— Requirement —
Set down all of the entries below exactly, and omit the pictures.

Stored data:
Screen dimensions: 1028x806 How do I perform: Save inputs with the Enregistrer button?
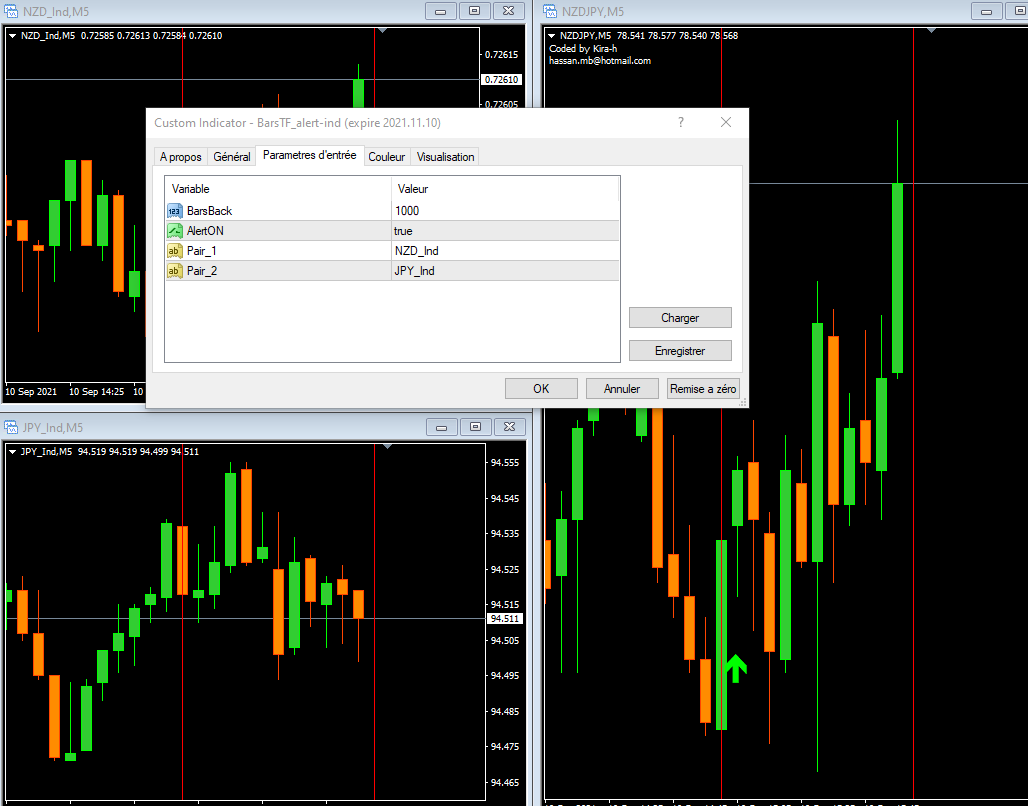pos(680,351)
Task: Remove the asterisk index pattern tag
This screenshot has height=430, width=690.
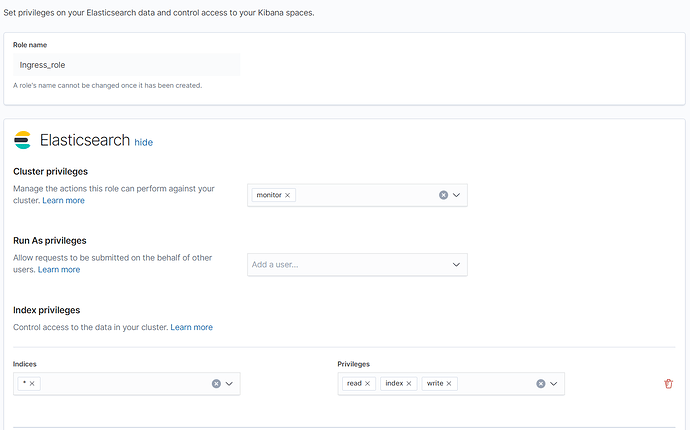Action: (x=32, y=383)
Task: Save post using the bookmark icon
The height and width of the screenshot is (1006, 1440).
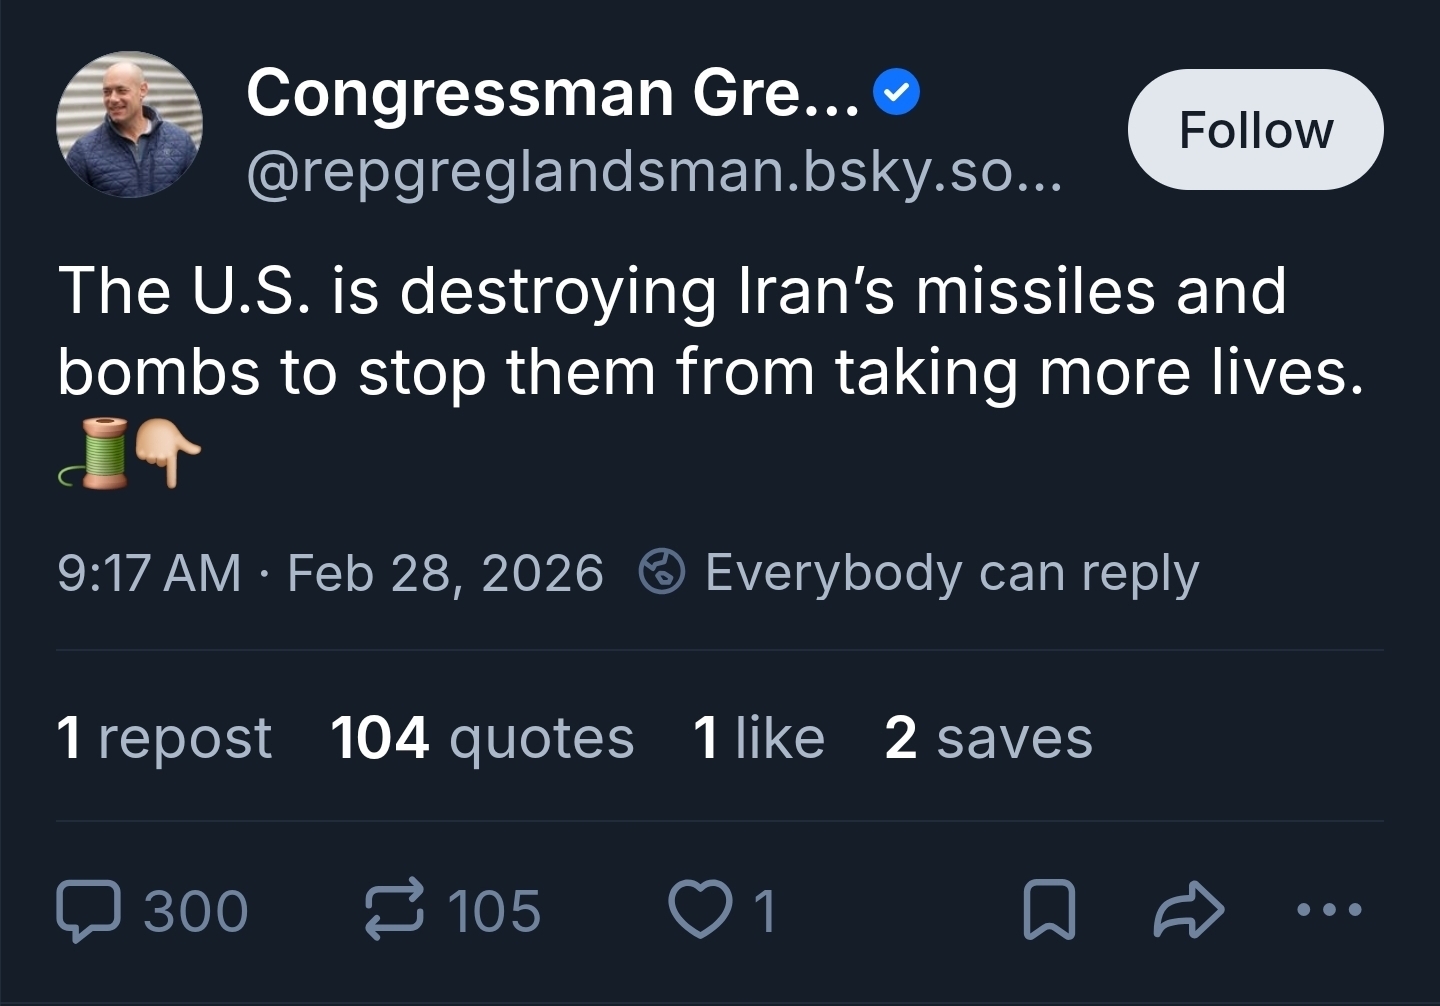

— Task answer —
Screen dimensions: 1028x806 How do I perform: Save inputs with the Enregistrer button?
pos(680,351)
Task: Remove the asterisk index pattern tag
This screenshot has height=430, width=690.
Action: (x=32, y=383)
Task: Save post using the bookmark icon
The height and width of the screenshot is (1006, 1440).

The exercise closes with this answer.